Metronidazole, an antibiotic used to treat anaerobic and protozoal infections, has been known at high doses to produce neurologic symptoms associated with toxic leukoencephalopathy.

=== Other ===
Toxic leukoencephalopathy may also result from carbon monoxide poisoning, ingestion of methanol, ingestion of ethylene, toluene toxicity, ethanol poisoning, ingestion of methylenedioxymethamphetamine (MDMA or "ecstasy"), or ingestion of paradichlorobenzene, which is a toxic agent in mothballs.

== Diagnosis ==
Due to advances in MRI, this neurological disorder has been characterized more successfully in more recent years. MRI can aid in the detection of injured brain tissue; however, the severity and extent of the damage demonstrated by imaging does not always reflect patient clinical status. Toxic leukoencephalopathy encompasses the degeneration of white matter tracts devoted to higher cerebral function; however, white matter can appear normal until the disease has progressed more intensely.
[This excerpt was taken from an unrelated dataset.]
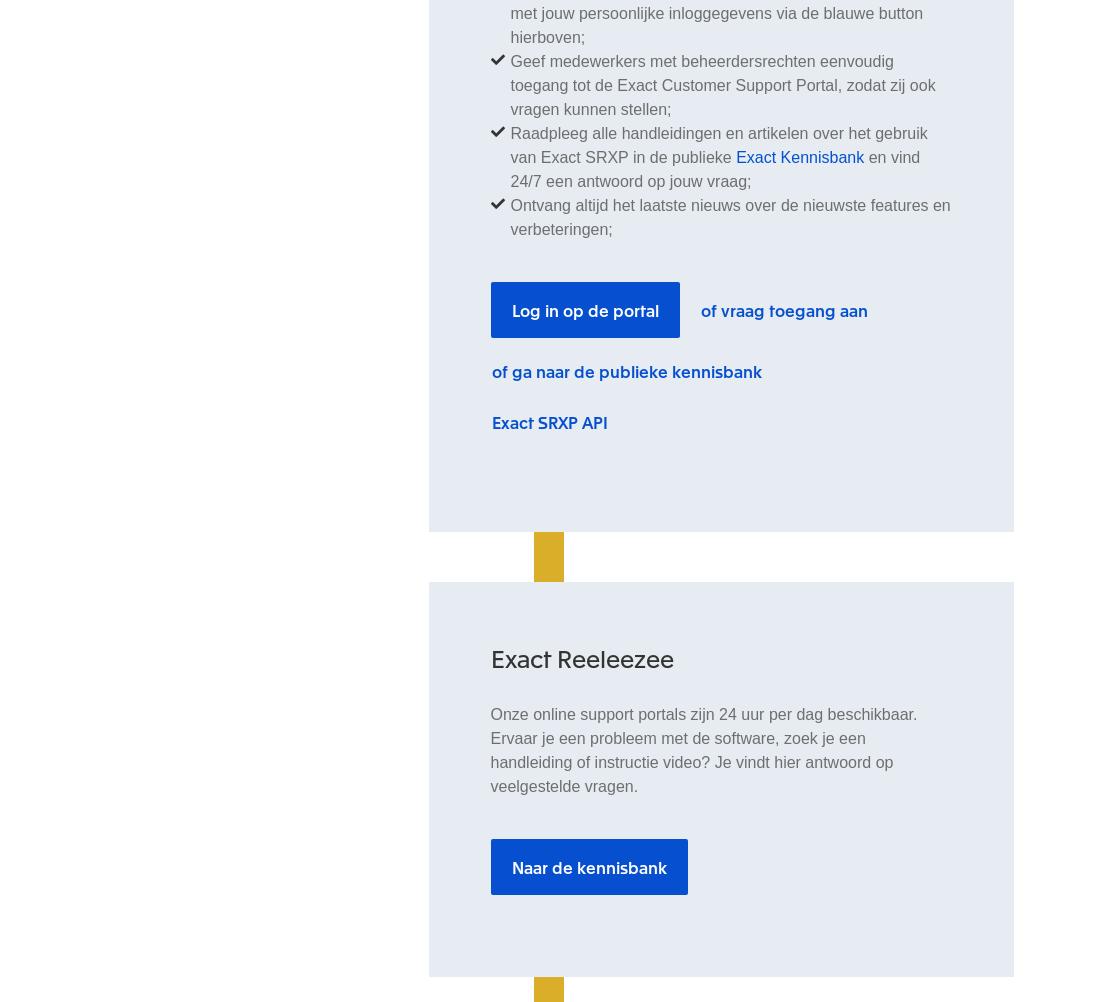  I want to click on 'of vraag toegang aan', so click(783, 309).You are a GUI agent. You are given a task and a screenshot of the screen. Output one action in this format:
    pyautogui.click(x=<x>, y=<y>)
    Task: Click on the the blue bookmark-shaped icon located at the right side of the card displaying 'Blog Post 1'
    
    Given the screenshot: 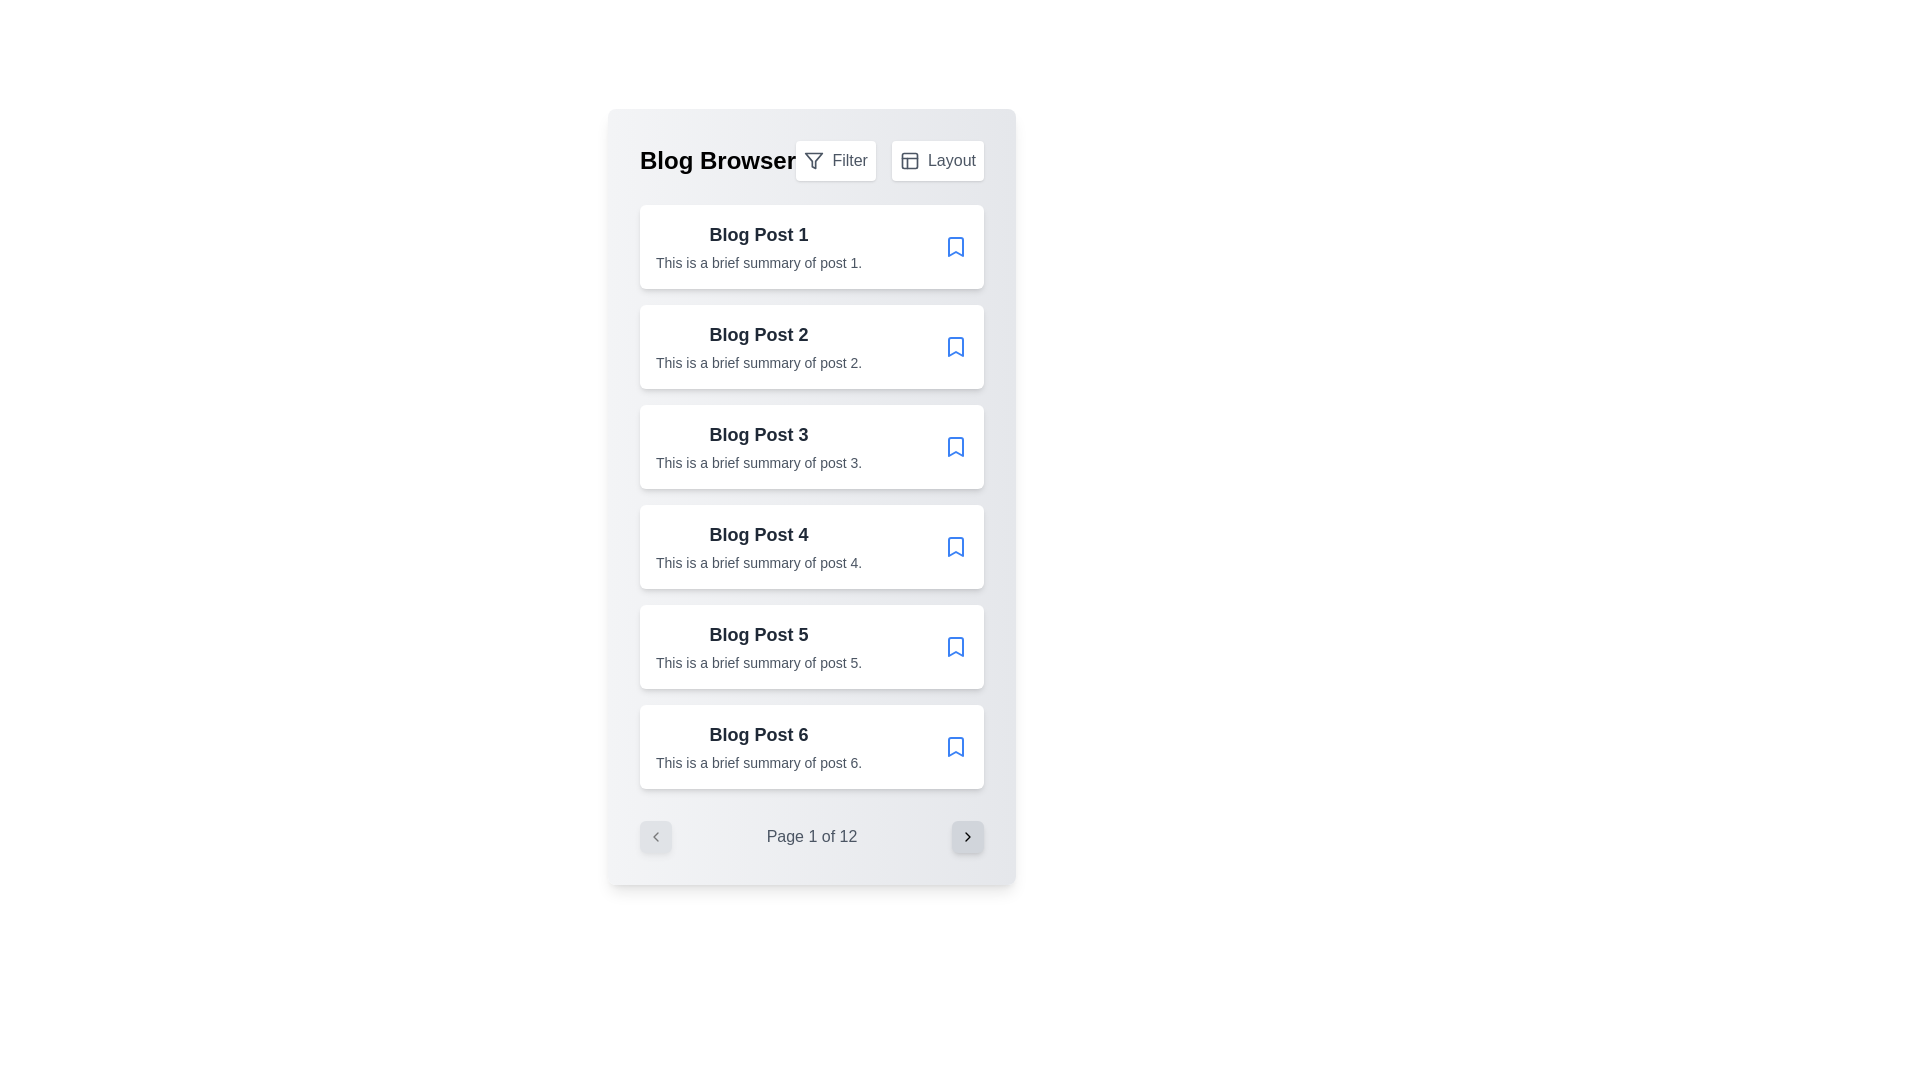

Toxic leukoencephalopathy-related damage to central nervous system (CNS) white matter, typically of the periventricular nucleus, and other structures in the brain is often bilateral and symmetric. Heroin-induced leukoencephalopathy often involves damage to cerebellar white matter, posterior cerebral white matter, posterior limb of internal capsule, and cerebellar peduncles. The occipital lobe is typically most affected though the frontal, parietal, and temporal lobes have shown involvement as well. Other toxins have been shown to extend damage to other structures of the brain, including the hippocampus, dorsal medulla, and brainstem.

== Treatment ==
With such a wide array of causes and unclear understanding of the pathophysiology, there is no known cure or treatment for the disease. In some cases of leukoencephalopathy induced by medications, such as methotrexate and metronidazole, the disease will reduce gradually once the medication is no longer distributed to the patient. Depending on the source of toxicity or pharmacological substance and severity of the white matter damage, many patients can have complete clinical recovery.

Coenzyme Q and vitamin supplements, typically vitamin C and vitamin E, and other antioxidant therapies have been suggested to treat heroin-induced leukoencephalopathy patients. However, such treatments have rarely been trialed.